• Description of the task:
Below are records; how many of their lines contain "Click"? Give the number and no other words.

• Data records:

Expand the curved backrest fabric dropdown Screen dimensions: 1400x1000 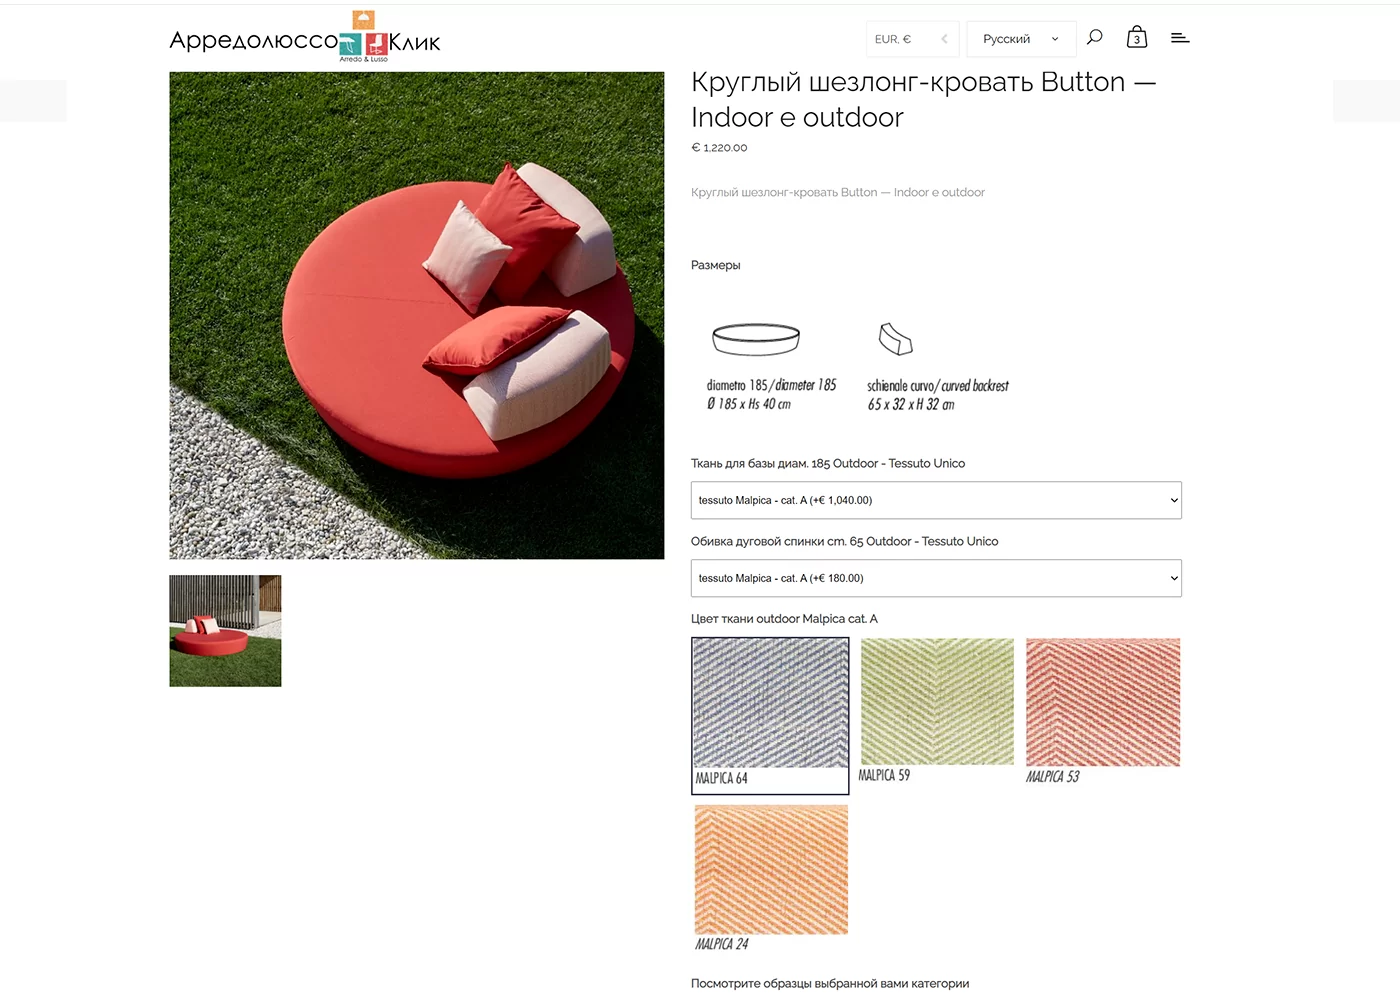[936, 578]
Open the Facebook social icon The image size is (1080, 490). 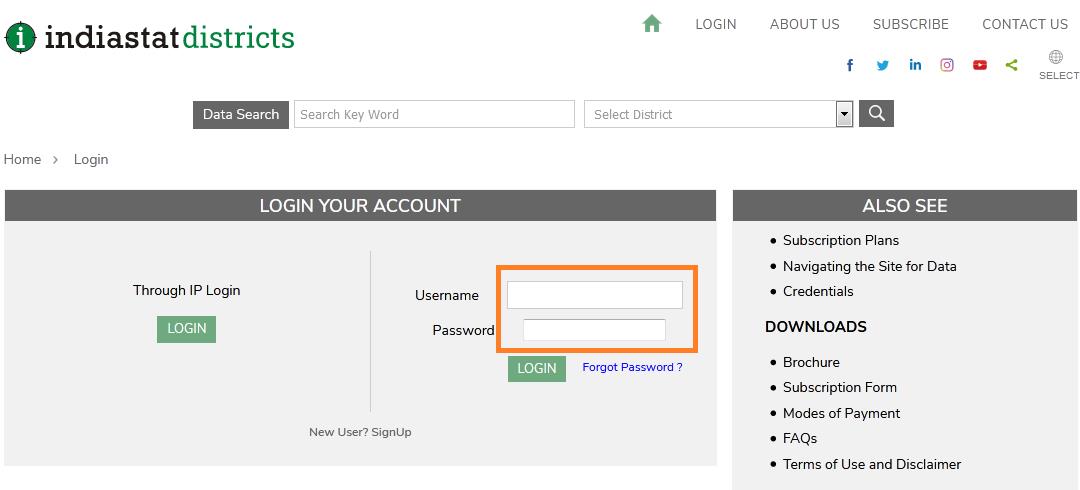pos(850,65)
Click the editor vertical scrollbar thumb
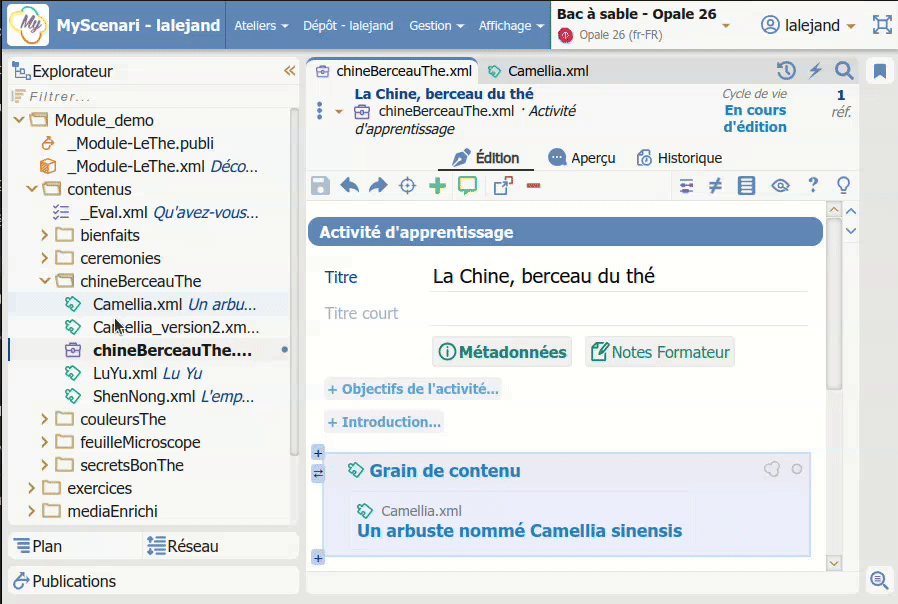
---
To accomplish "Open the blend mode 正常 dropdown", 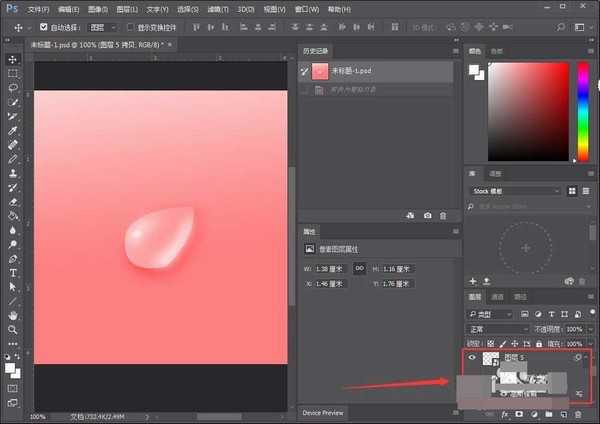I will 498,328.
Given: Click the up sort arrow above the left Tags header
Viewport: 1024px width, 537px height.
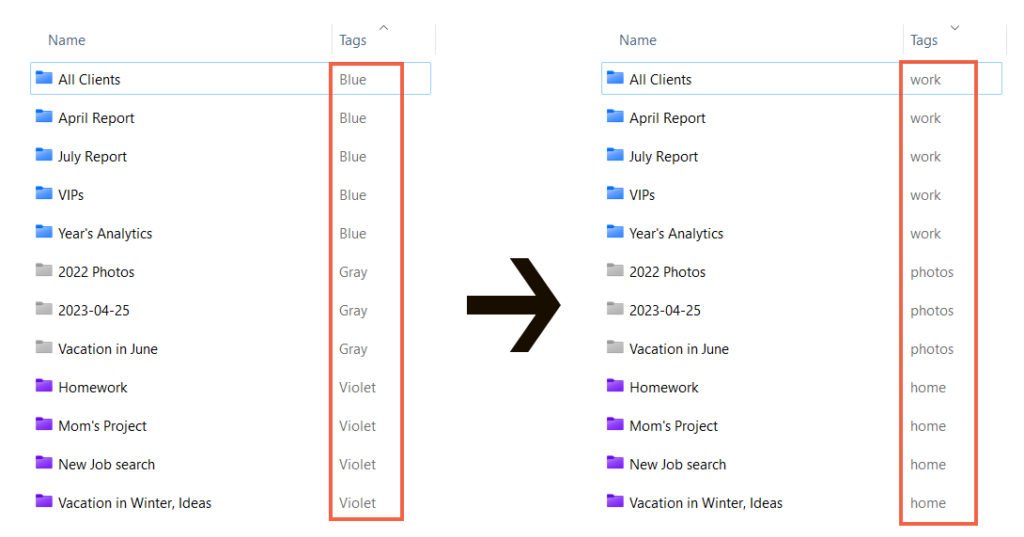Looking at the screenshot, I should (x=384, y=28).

• Task output:
2